Le projet réunit beaucoup d’artistes du milieu de la danse montréalais, ainsi que quelques-uns aux États-Unis et au Japon. Danseurs classiques et contemporains, artistes de cirque, ex-danseurs, un bel éventail d’interprètes. Parmi ces artistes figurent notamment Vanesa Garcia-Ribala Montoya, première danseuse des Grands Ballets, ainsi que certains danseurs des Ballets Jazz de Montréal et de la compagnie Cas Public qui auront tous la chance de performer sur la musique de Denis Brott. Des danseurs pigistes et des étudiants en danse ont également répondu à l’appel, dont certains provenant du Cégep du Vieux Montréal, sans oublier la participation d’artistes du milieu du cirque, comme le Cirque Éloïze. Les deux gagnants de la deuxième saison du concours de danse télévisuel québécois Révolution, le duo de danseurs composé de Janie Richard et Marcio Vinicius Paulino Silveira, ont aussi accepté de faire une capsule pour le projet.

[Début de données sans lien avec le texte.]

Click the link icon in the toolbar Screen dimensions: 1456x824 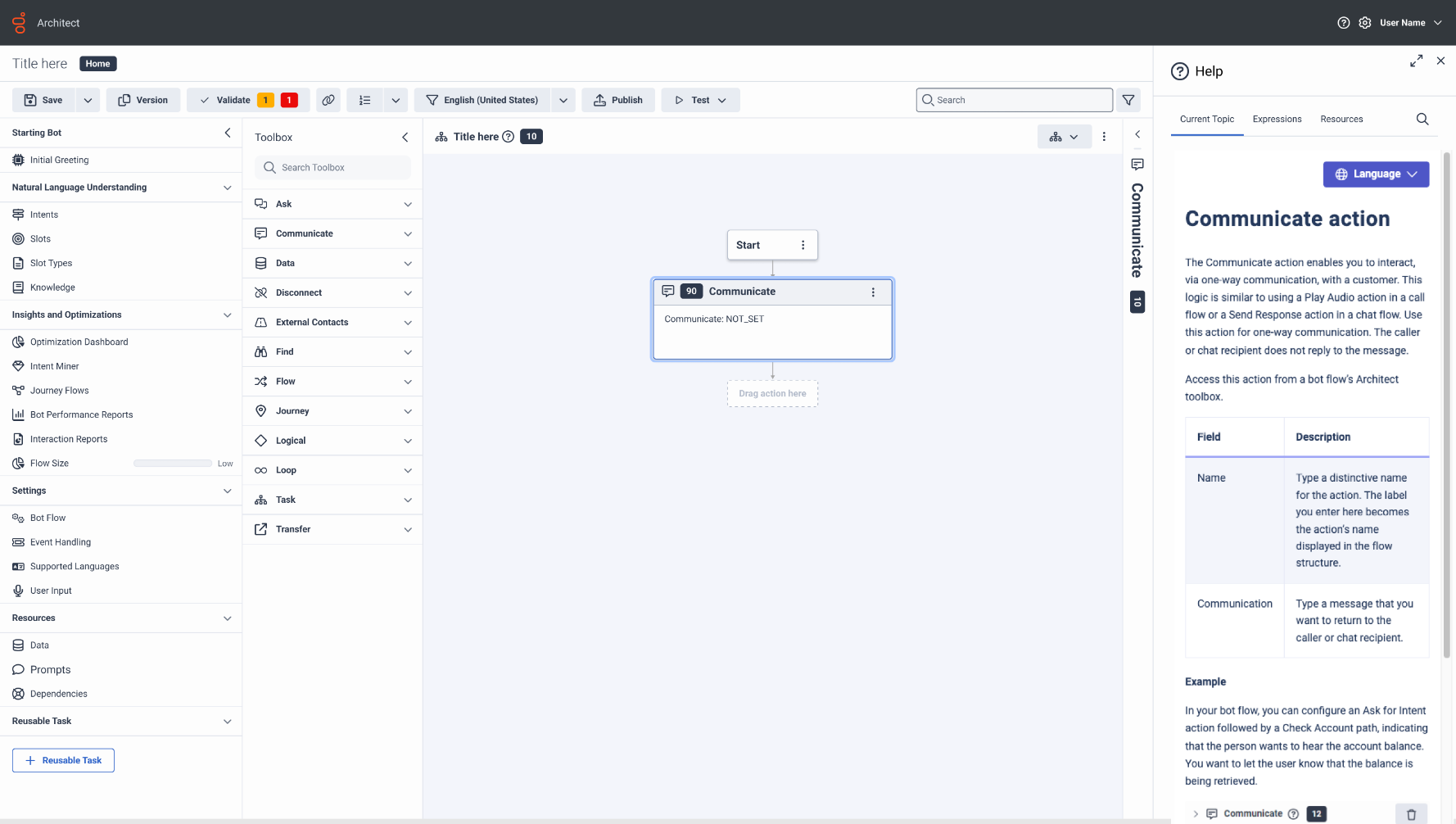328,100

Les vidéos sont produites directement par les danseurs. Elles peuvent être humoristiques ou plus sérieuses. « Le message est de dire de porter le masque, mais on peut le dire de plusieurs façons », mentionne Elaine Gaertner. L’important est ce qu’elles transmettent. Gaertner se réserve le droit de modifier ou d’ajouter un message aux vidéos afin de diversifier leurs propos liés au port du masque.

Où et quand?

L’objectif est de diffuser les courtes vidéos avant Noël. Elles seront publiées sur la page Facebook du Projet Masque et sur Instagram avec le #mtlprojetmasque. Les premières capsules sont d’ailleurs sorties et n’attendent que d’être partagées par un maximum de personnes. À la base, le Projet Masque est destiné aux étudiants, mais il réussira à atteindre un public beaucoup plus large.

Selon Elaine Gaertner, cette initiative est aussi une belle manière d’élargir le cercle artistique des participants. De futures collaborations entre les designers et les interprètes pourront possiblement en découler.